Endpoint Protection

Hi,

I'm having some trouble with the new endpoint manager.

Apparently i'm overdeployed on clients, but a lot of said "clients" are computer entries in AD that are disabled and no longer exist. (For continuity's sake their entries are kept)

Why does Endpoint Manager count disabled AD computers as requiring a licence when they are clearly disabled and obviously have no symantec software installed?

Couldn't find anything about this with search.

Thanks.

When you import AD; not all clients are consider to Have SEP installed.

Even after importing from AD, you need to create the package and push them out, I think after installation and clients started to report to the console, Its considered to have 1 valid license. AD does contain printers, so they are definetly not considered to be using Licenses.

Do you mean to say that your SEPM is having dpuble entries of the clients???? One active another not???

I'm not sure if i understand your question.

There are no double entries.

There are entries of all computers that have ever been online and had some form of symantec endpoint installed on them, even though they have been off the network for years.

Well, the thing is most of them probably had SOME version installed at some point in time, but they have been offline for years now and have been carried on in computer lists with every newer Endpoint Manager version. (Just the current version started being vocal about it)

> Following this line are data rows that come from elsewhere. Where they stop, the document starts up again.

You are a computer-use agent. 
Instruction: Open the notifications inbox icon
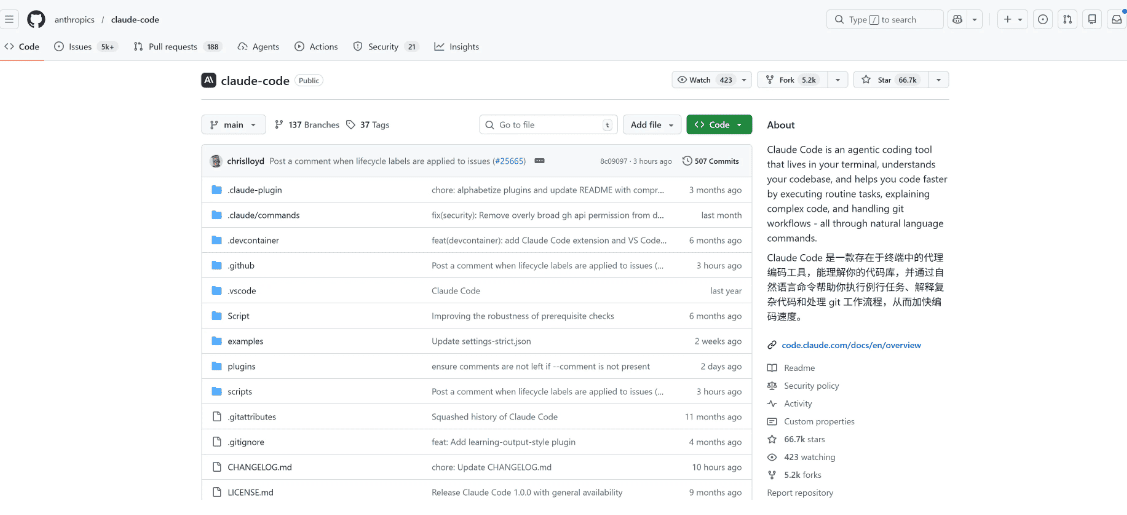1116,19
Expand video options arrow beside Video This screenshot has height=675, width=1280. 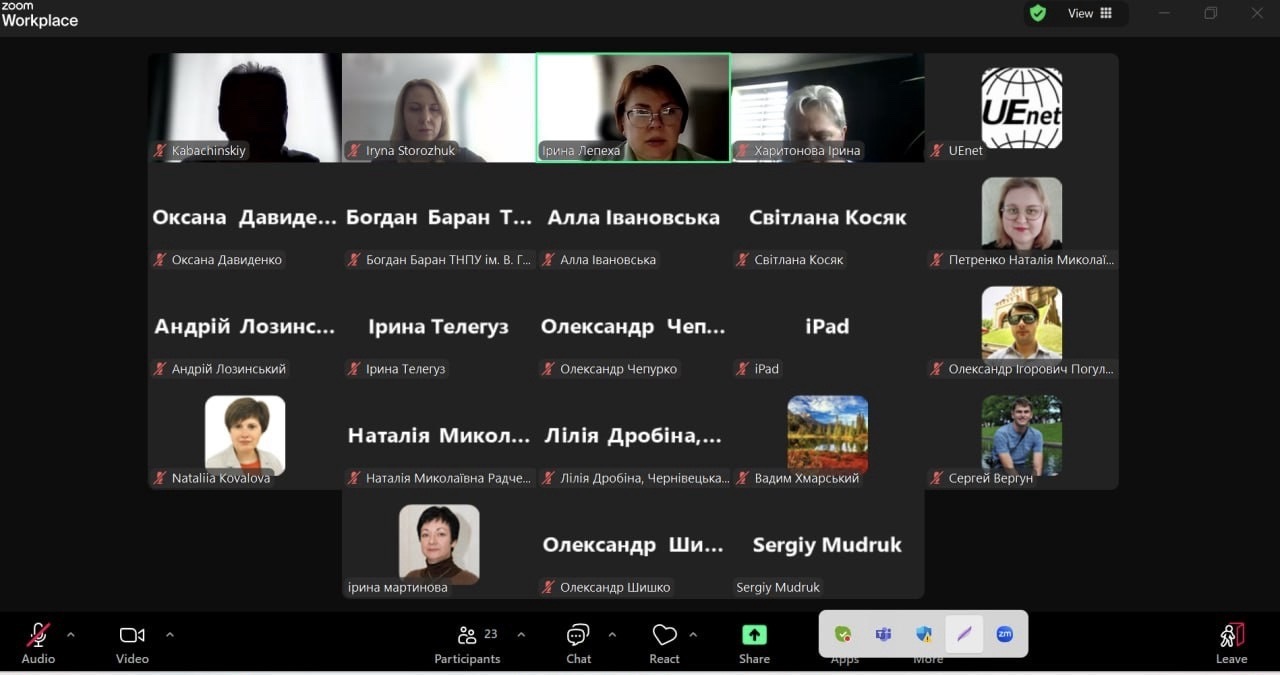(169, 634)

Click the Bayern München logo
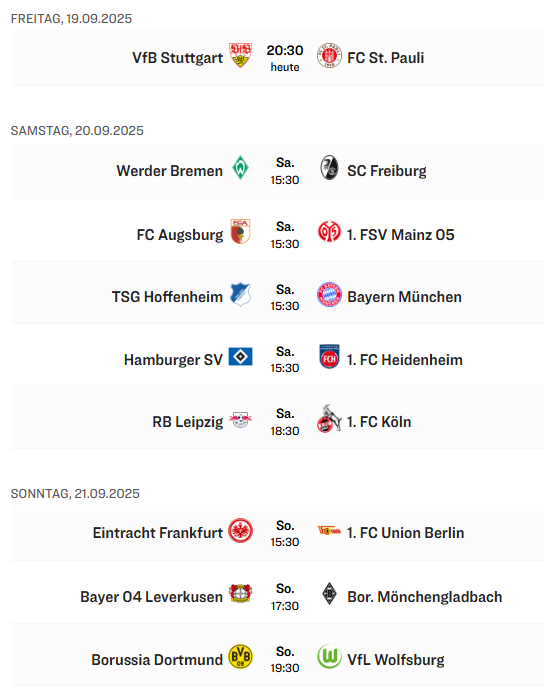click(x=329, y=294)
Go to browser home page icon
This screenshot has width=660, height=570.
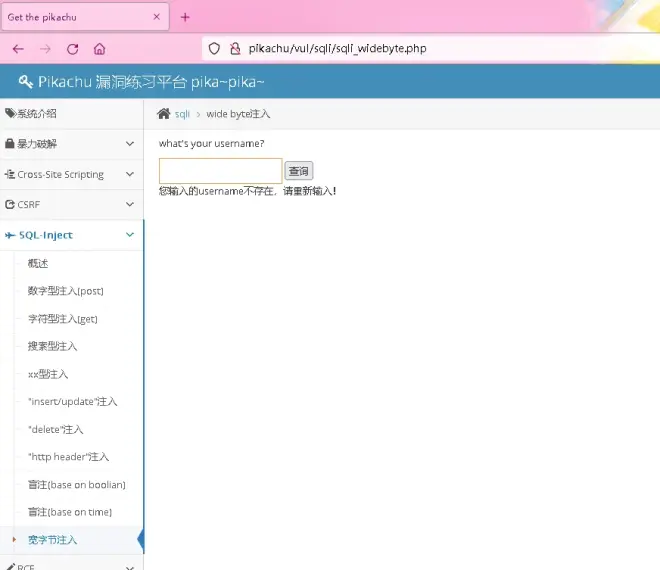point(99,49)
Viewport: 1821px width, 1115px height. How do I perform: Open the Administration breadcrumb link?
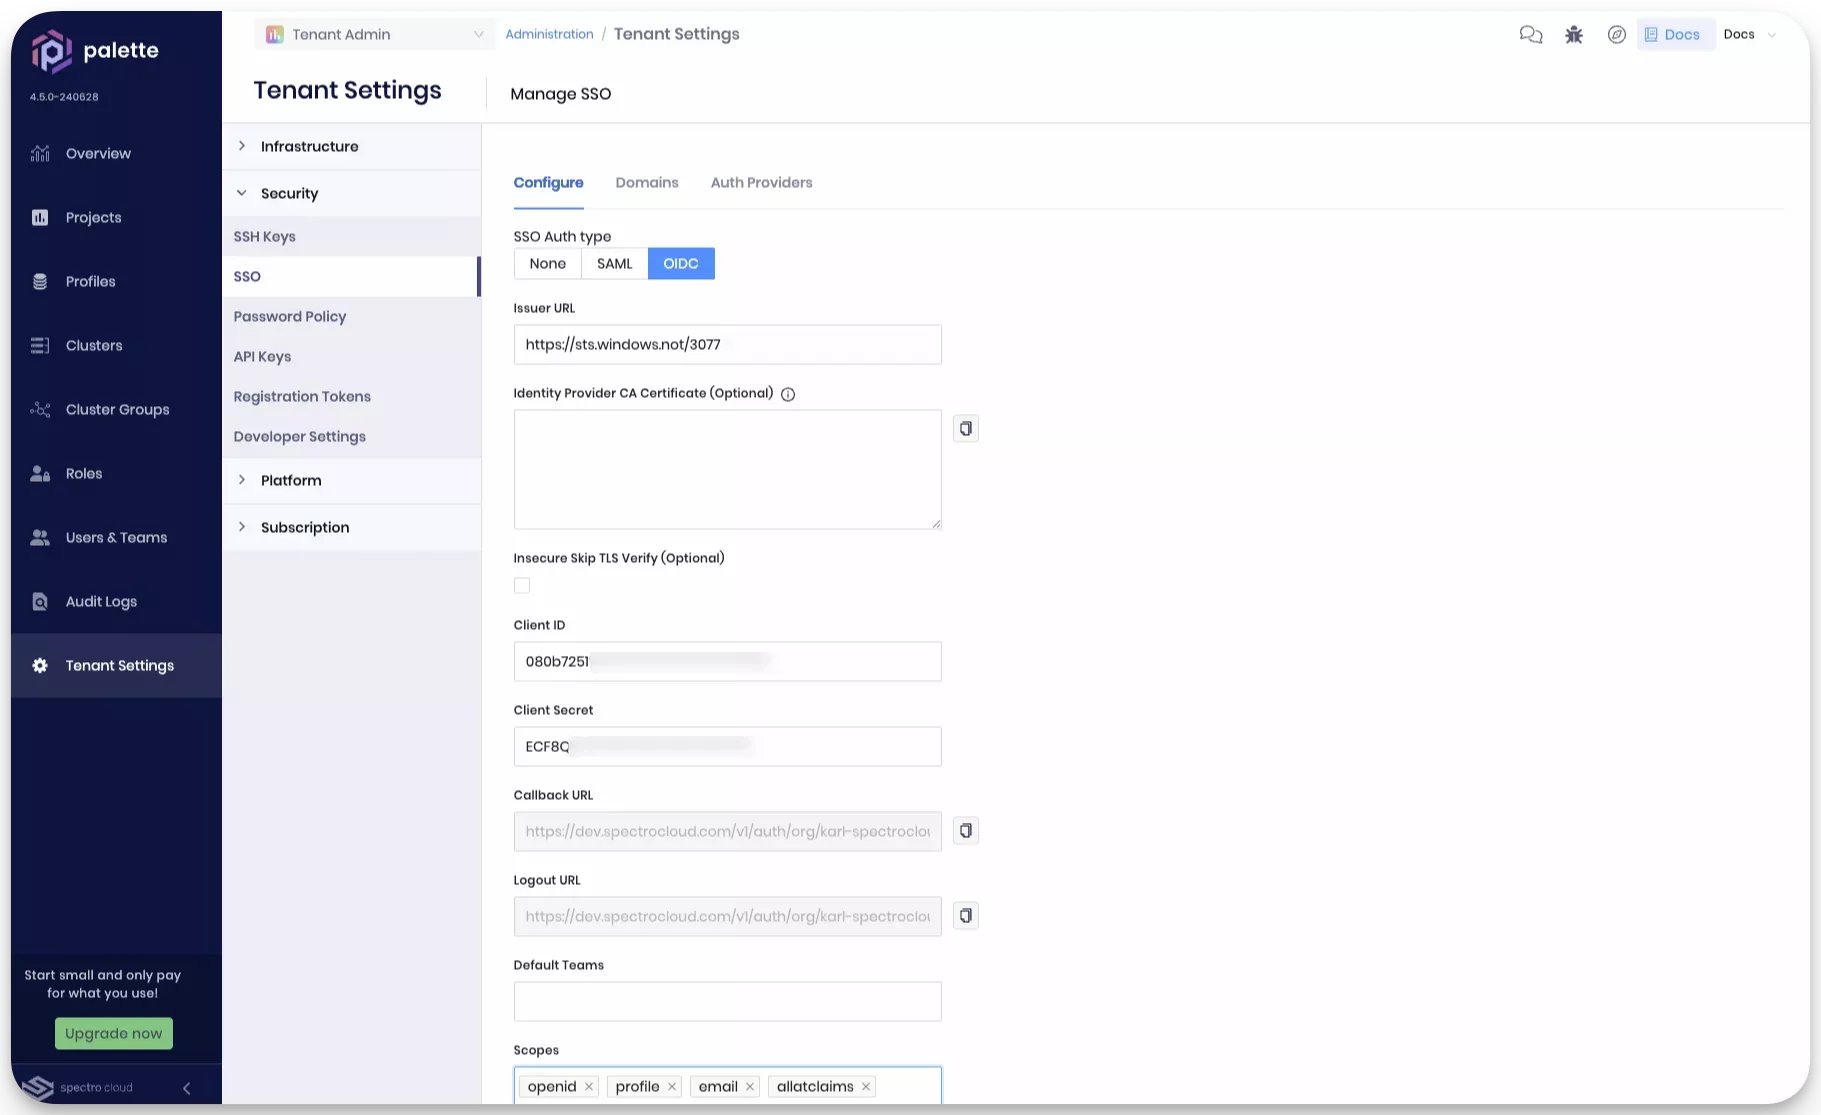(x=549, y=35)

They are listed like this in the manager.

Yes, As I said; when you import from AD; you get everythign from AD

Only after installign SEP you have the details populated and have green dot. Others will have just like what you have.

If they , had SEP , and NOw not in network that info will be in DB for default 30 days; after that its deleted; it can be changed under

admin-servers-local site

right click-prop- and set the value.

If the system are there in AD they will be seen, also check the days it has been configured to delete the clients that are not reported to SEPM.

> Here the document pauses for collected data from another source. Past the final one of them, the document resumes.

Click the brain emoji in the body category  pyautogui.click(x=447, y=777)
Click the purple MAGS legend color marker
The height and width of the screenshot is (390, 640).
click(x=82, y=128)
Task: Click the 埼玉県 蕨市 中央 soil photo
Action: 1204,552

My deletion date was the default of 30 days.

Now i set it to 40 days to test things, but after a few hours of letting the server "think things over", i still see computers that were last online in 2006.

The delete function does not work at all. This is the problem.

are these client within OU ? if yes , delete would be greyed out.

Looks like you'll either have to finally clean up AD, or submit in the Idea Forum asking for the ability in SEP to pick computers to exclude when importing from AD. I'm guessing most people would keep AD cleaned up from computers deleted as far back as 2006, so I'm not sure if it will be a priority for Symantec to modify the behavior of SEP. But it never hurts to ask!